Während er meine Kleidung durchsuchte, dachte ich über meine Situation nach. Ich hatte schon andere gesehen, die wieder vor Gericht mussten, nachdem sie verurteilt worden waren, und dachte, dass ich vielleicht zurück musste, um einige Papiere zu unterschreiben für den Berufungsanwalt, den das Gericht mir stellen musste. Ich redete mir also ein, dass genau dies passierte - nichts Ungewöhnliches. Dann gab mir der Captain meinen orangenen Jogginganzug und meine Schuhe wieder. Er warf meine Boxershortshorts und meine Socken auf den Flur außerhalb meiner Zelle, was mich total aufregte. Ich konnte erkennen, dass er mich für Abschaum hielt. Innerhalb von Sekunden war ich am Rande meiner Selbstbeherrschung. Ich stand an der Kante und sah in den Abgrund, in dem meine Wut brodelte. Ich war kurz davor, dem brutalen Bedürfnis nachzugeben. Ich fühlte den Kämpfer in mir an die Oberfläche kommen, bereit ihn anzugreifen. In diesem Moment wünschte ich mir, ich könnte diesem feigen, rassistischen Südstaatler vor mir an die Gurgel gehen. Ich sehnte mich danach, meinen Ärger an ihm auslassen zu können. Ich war es leid ständig ihrem Willen nachzugeben. Ich hatte nichts zu verlieren. Er konnte all dies in meinen Augen erkennen und entschloss sich als Erster zu sprechen: „Flores, du musst deinen Jogginganzug und deine Schuhe anziehen.“ Ich dachte über das, was gesagt hatte nach, aber es machte keinen Sinn. Ich bewegte mich nicht und fragte ihn stattdessen: „Wieso gebt ihr mir meine Boxershorts und die Socken nicht zurück?“ Er antwortete: „Du brauchst sie nicht“ Da wurde mir klar, dass alles ein Psychospielchen war und er sehen wollte, ob ich nach dem Köder schnappen würde. Ich ging jetzt davon aus, dass er wahrscheinlich hier unten in der Einzelhaft war, um für seine tägliche Portion Unterhaltung zu sorgen. In diesem Moment beschloss ich, dass ich nichts zu seiner Unterhaltung beitragen wollte. Ich sah den Schockgürtel, die Bauchkette, Handschellen und Fußfesseln. Mit unendlicher Anstrengung beherrschte ich meinen Ärger und meine Wut. Ich wich von der Tür zurück und zog meinen Jogginganzug an. Dann setzte ich mich auf meine Pritsche und zog meine Schuhe an. Ich saß dort, die Hände im Schoß und starrte auf den Captain. Jetzt schrie er nach dem Picket Control Officer, dass er die Tür öffnen sollte. Die elektronische Tür schwang automatisch zurück und die Wachen traten in meine Zelle.
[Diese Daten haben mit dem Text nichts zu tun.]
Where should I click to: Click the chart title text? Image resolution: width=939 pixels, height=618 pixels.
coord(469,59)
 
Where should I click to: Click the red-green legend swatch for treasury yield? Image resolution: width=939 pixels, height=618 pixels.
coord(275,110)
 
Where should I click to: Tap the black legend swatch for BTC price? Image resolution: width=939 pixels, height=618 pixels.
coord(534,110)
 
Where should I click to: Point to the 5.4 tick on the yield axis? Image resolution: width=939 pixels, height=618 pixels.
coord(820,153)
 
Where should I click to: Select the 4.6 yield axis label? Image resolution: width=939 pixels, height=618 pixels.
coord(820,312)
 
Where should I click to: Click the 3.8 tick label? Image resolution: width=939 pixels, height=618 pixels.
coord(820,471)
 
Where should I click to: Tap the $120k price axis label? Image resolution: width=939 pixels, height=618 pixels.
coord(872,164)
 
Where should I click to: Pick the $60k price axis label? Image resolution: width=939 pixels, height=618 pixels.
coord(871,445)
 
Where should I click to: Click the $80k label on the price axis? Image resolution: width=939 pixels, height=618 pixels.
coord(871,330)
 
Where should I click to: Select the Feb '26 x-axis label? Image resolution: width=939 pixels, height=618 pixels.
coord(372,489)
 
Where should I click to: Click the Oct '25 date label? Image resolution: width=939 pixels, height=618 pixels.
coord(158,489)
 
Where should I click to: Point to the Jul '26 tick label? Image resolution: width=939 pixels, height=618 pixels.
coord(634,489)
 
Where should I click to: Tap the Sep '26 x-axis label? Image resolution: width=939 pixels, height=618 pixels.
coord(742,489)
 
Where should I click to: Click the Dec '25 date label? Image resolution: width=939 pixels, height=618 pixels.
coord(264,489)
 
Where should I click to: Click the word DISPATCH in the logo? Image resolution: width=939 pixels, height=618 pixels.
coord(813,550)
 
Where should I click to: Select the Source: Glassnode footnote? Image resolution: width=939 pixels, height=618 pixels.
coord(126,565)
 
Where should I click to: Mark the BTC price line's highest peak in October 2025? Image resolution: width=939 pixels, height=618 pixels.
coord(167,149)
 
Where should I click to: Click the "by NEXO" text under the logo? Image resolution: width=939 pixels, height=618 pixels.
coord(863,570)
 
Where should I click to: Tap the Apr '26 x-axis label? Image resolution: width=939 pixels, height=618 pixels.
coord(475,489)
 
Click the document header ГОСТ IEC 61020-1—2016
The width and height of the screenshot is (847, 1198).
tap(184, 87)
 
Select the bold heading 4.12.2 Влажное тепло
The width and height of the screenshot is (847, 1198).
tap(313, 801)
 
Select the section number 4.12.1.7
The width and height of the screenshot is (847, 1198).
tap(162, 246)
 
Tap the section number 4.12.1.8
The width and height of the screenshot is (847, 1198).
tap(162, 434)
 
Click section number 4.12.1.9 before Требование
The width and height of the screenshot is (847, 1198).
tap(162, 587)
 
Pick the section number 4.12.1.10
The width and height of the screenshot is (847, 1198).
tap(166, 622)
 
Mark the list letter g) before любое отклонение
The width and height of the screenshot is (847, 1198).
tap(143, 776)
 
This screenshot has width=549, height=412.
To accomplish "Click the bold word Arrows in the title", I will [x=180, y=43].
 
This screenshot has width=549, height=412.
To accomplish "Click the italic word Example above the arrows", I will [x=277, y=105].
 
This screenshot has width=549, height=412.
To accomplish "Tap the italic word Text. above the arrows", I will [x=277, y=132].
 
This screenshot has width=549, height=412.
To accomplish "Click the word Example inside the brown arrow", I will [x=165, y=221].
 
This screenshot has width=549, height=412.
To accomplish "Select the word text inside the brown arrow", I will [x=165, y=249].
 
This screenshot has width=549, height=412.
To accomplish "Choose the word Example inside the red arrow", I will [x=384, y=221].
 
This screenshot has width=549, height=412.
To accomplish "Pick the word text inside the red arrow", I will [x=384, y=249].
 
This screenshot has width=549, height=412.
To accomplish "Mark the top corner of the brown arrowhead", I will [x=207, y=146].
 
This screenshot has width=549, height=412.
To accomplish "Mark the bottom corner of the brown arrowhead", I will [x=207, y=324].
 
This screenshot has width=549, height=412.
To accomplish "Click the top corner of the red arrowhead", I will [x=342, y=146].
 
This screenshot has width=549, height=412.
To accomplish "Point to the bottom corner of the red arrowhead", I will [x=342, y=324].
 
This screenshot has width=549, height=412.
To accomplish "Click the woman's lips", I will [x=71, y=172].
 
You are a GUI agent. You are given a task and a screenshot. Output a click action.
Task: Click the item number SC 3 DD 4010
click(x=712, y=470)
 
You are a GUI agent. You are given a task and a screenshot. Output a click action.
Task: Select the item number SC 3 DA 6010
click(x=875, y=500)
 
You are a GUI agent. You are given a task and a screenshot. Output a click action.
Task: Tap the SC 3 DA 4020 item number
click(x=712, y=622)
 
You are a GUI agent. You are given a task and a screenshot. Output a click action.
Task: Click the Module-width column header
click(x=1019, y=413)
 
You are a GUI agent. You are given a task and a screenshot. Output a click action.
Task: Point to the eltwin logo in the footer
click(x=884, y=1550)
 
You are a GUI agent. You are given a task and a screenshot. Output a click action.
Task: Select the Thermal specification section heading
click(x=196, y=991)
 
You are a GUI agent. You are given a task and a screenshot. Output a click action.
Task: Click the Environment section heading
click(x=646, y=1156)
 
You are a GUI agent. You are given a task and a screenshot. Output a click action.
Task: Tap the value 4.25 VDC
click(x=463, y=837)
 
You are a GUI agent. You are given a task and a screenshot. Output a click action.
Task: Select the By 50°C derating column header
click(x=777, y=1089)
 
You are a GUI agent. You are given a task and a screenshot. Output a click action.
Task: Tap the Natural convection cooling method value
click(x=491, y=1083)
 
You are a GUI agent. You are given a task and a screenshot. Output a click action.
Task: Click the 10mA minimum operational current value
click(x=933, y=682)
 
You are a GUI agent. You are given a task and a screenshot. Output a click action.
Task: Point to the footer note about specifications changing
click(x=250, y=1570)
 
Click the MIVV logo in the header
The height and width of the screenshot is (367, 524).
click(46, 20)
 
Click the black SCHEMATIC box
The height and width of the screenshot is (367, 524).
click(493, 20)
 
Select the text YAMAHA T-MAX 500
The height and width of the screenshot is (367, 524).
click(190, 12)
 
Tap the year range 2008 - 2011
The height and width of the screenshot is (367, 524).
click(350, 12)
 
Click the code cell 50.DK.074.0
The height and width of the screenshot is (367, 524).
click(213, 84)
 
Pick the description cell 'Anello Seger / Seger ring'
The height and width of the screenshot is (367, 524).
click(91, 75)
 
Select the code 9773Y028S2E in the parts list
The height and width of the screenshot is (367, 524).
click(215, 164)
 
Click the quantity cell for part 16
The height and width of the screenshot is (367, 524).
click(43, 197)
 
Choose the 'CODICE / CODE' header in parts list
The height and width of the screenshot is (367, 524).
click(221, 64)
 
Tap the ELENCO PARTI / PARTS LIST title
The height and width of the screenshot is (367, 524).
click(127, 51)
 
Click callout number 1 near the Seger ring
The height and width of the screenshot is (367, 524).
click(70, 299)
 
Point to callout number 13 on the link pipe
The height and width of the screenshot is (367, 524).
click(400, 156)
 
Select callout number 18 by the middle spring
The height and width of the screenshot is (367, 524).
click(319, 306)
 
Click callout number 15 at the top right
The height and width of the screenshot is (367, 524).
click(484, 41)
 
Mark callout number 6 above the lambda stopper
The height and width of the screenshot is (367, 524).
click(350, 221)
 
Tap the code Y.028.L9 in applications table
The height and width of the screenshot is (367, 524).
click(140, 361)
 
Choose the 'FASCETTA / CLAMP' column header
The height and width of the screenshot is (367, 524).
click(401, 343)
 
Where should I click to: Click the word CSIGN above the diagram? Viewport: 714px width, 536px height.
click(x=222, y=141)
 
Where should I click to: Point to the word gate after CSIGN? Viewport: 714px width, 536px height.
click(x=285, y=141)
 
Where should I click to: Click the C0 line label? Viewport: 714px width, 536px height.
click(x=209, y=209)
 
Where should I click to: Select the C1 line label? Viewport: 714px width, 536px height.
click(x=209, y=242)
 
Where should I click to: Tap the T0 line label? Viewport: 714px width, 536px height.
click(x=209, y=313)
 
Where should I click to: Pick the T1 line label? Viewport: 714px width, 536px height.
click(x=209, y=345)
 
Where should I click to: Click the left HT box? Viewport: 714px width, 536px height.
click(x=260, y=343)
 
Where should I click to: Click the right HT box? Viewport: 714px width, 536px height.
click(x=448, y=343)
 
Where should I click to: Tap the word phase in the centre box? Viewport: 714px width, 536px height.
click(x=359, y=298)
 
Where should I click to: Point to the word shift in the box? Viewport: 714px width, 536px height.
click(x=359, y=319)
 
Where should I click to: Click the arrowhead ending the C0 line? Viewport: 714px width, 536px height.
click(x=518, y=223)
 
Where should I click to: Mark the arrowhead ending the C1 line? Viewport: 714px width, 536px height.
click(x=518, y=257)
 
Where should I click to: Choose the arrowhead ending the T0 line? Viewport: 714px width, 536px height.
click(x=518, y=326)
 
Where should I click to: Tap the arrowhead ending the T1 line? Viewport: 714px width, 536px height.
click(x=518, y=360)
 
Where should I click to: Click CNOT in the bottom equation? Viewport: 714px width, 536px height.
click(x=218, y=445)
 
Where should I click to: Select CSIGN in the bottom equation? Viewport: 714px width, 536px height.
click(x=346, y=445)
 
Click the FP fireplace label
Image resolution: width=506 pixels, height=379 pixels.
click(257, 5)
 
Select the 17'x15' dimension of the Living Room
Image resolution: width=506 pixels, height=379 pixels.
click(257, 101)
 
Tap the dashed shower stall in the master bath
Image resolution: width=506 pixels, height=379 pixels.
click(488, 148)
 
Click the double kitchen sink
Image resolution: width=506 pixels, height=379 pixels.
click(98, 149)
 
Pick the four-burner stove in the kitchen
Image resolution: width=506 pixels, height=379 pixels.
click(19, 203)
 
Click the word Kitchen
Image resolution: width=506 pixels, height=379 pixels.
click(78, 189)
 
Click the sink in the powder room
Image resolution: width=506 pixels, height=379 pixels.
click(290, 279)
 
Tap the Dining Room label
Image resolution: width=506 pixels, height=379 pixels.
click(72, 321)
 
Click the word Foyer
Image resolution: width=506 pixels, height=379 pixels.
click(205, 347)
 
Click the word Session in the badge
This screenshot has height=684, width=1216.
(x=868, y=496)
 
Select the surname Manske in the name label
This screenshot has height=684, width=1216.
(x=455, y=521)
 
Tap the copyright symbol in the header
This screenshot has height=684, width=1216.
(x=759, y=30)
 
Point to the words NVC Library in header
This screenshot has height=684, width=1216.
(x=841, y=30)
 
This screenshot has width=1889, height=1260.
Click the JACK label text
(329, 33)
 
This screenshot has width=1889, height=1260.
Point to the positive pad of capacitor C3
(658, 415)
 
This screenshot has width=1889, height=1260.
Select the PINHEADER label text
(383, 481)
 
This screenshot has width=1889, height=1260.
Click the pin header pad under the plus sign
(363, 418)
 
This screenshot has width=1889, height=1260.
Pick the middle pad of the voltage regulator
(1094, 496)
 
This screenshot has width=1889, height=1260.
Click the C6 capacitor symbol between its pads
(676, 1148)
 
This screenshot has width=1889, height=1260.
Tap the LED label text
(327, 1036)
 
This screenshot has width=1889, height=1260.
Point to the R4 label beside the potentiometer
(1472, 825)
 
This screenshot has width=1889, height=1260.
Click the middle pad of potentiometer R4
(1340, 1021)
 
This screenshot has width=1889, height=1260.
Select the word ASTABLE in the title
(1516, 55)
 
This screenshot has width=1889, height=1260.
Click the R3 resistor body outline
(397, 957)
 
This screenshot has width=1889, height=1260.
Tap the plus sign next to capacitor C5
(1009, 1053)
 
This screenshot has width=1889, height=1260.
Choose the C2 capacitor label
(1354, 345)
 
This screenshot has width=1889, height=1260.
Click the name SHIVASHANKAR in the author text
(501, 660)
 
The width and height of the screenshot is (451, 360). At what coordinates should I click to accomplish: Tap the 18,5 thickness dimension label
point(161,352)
Ich kannte die Prozedur. Ich stand auf und drehte mich langsam um. Ich hob meine Arme und ließ mir den Schockgürtel anlegen. Mit meinem Rücken zu ihnen zog ich langsam meinen Jogginganzug hoch und schnürte ihn mit der Schnur an meiner Brust fest. Ich kniete mich auf die Pritsche und ließ meine Füße über die Kante hängen, damit sie mir die Fußfesseln um meine Knöchel legen konnten. Dann fehlten nur noch die Hüftkette, die sie um meinen Bauch schnürten, und die Handschellen. Jetzt war ich „transportbereit“ und trat aus der Zelle. Sobald ich das gemacht hatte, befahl der Captain den Wachleuten, meinen Besitz mitzunehmen. Da wurde es mir schlagartig bewusst! Diese Hunde würden mich höchstpersönlich zum TDCJ, dem Texas Department of Criminal Justice, bringen! Ich beobachtete sie in meiner Zelle. Da war plötzlich eine Plastiktüte in der Hand eines Wärters und sie begannen meine Gerichtspapiere hineinzuschmeißen. Glücklicherweise wurde die Mappe, in der sich meine Schreibsachen befanden, auch hineingeworfen. „Vergesst mein Toiletzeug nicht“, warf ich schnell ein. Ich wusste, dass es mir erlaubt war diese Dinge zu behalten, wenn ich zum TDCJ transportiert werde. Der Captain fasste nach meinem Arm und zog mich von der Zellentür weg und ich konnte nicht länger sehen, was in die Plastiktüte getan wurde. Es war früh, vor 7 Uhr morgens und mein Freund und Zellennachbar Cowboy schlief noch. Ich fing an seinen Namen zu rufen: „COWBOY! COWBOY! Hey Junge, wach auf! COWBOY!“ Ich hörte, wie er mir antwortete und zu seiner Zellentür kam. Und ich erzählte ihm: „Sie bringen mich ins TDCJ. Du musst meine Mom anrufen und ihr ausrichten, dass ich weg bin!“ Ich rief ihm kurz die Telefonnummer zu, die er anrufen sollte und er schrieb sie auf und versprach, meine Verwandten anzurufen, sobald er die Möglichkeit dazu hätte. Ich war mir sicher, dass ich mich auf Cowboy verlassen konnte. Wir hatten schließlich nun für sechs Monate nebeneinander gelebt. Ich schätzte, dass der Großteil meiner Gebrauchsgegenstände in der Zelle zurückbleiben würde, sobald ich weg war. Ich überließ sie Cowboy; alles, was er tun musste, war, an sie ranzukommen.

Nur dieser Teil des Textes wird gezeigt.